'''

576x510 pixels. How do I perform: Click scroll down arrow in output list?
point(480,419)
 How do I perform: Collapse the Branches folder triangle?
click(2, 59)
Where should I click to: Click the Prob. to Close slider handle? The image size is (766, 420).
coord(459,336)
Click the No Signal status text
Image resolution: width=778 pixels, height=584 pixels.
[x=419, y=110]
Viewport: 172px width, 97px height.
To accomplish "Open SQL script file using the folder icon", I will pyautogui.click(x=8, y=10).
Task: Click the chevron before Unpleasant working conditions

'''

_WHAT TO DO:_ Print every line of the material from the line containing "Viewport: 172px width, 97px height." through the final line, both included, reproducing each one character for character.

_WORKED ANSWER:_
Viewport: 172px width, 97px height.
To accomplish "Open SQL script file using the folder icon", I will pyautogui.click(x=8, y=10).
Task: Click the chevron before Unpleasant working conditions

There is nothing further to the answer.